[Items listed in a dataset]
- - - - -

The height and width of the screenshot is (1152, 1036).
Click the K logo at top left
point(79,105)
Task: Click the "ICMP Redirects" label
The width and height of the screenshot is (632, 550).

- - - - -

The word is "height". Copy every line above where it appears.

The height and width of the screenshot is (1152, 1036).
The width and height of the screenshot is (632, 550).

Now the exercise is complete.